In 1987, prelude to embarking on its journey to be one of the most respectable pharmaceutical companies with the aim to have a state of art formulation unit in India, the vision of the group company had begun taking shape.
With continued research and scrutinizing various product options, Kesar Pharma finally established its first formulation unit in the year 2010 in Gujarat, India. During the process, Kesar crossed various milestones it had set for itself and became one of the most preferred contract manufacturing units by many multinational and leading Indian pharmaceutical brands for their various product options.
The present reputation of Kesar pharma is due to stringent standard it follows in its manufacturing processes by strictly complying with the CGMP, Good laboratory practices, regulatory compliances and following international guidelines for the development, manufacture and distribution of products across all formats.
Today, Kesar is proud to be a WHO (GMP) approved, CGMP 21 Countries approved manufacturing unit.

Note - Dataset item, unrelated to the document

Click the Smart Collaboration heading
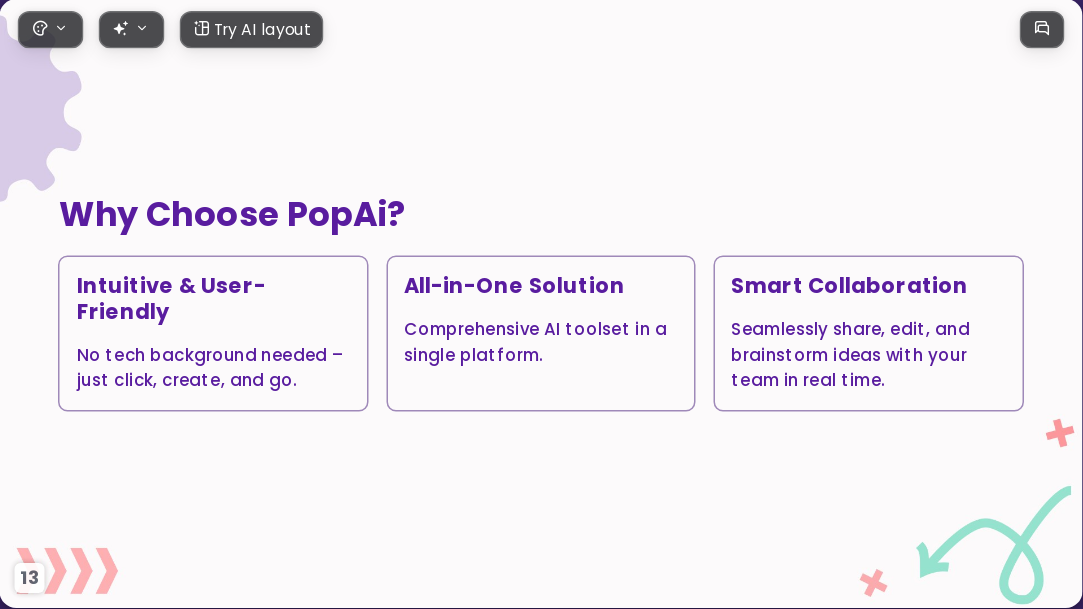Viewport: 1083px width, 609px height. [x=849, y=285]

In fact Kesar has added feather on the Gujarat’s cap and jewel on Indian crown for being an ethic based pharmaceutical manufacturing unit.

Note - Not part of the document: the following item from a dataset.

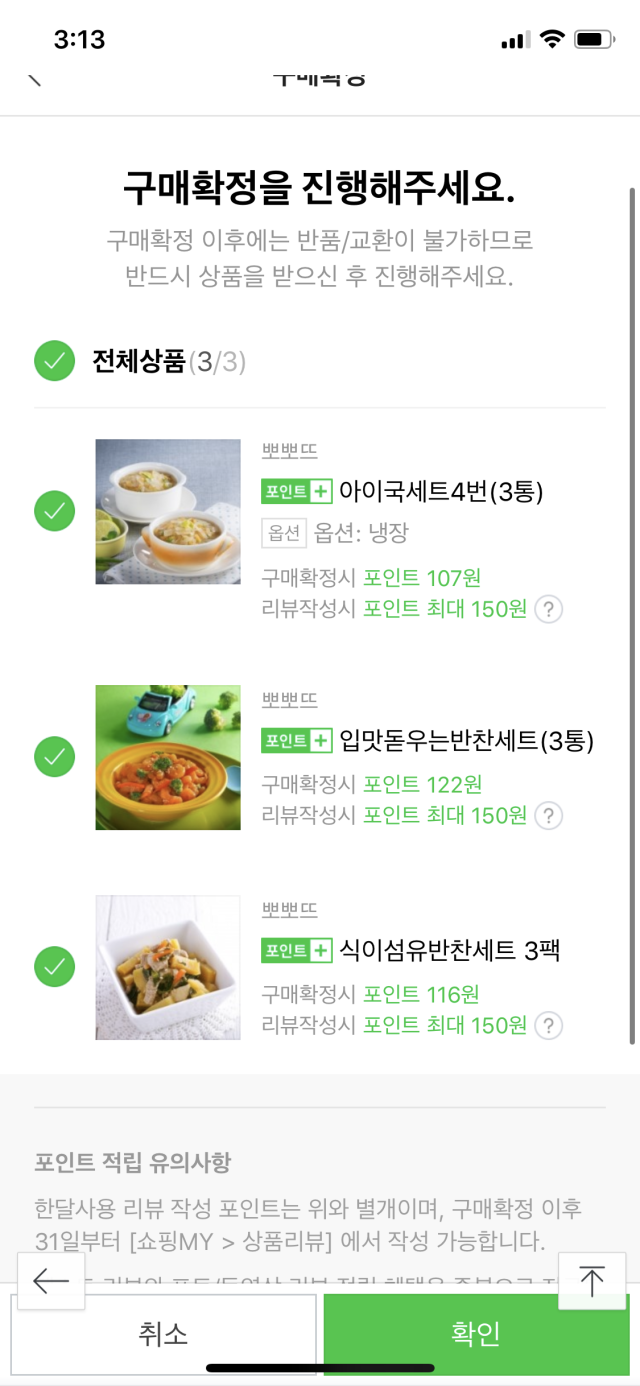
Task: Open the 식이섬유반찬세트 product thumbnail
Action: 168,967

With it’s close to decade’s experience, Kesar has now formidable presence both in domestic as well as in the global market having footprints in 30 international markets. Kesar though considers itself a relatively new but a determined company who has chosen the path of achieving various milestones through its everyday operation.
Kesar Pharma is a committed entity that is manufacturing quality products at an affordable price through its 3 state of art manufacturing facilities in Gujarat, India. These facilities are having international approvals such as—WHO (GMP), CONGO (MOH), IVORY COAST, TAJIKISTAN, UGANDA (N.D.A), KENYA (P.P.B), NIGERIA (NAFDAC), YEMEN and GHANA (F.P.A).
Kesar facilities are also under inspection for approval from – PHILIPPINES, ZIMBABWE, AZERBAIJAN, ETHIOPIA (FMHACA), MALAWI (PPB), TANZANIA (TFDA), and EGYPT (for the year 2021-2022).
Kesar is also undertaking contract manufacturing from EU (GMP), new molecule development, new API development in its state of art R&D facility and C.R.O based at Ahmedabad, Gujarat, India.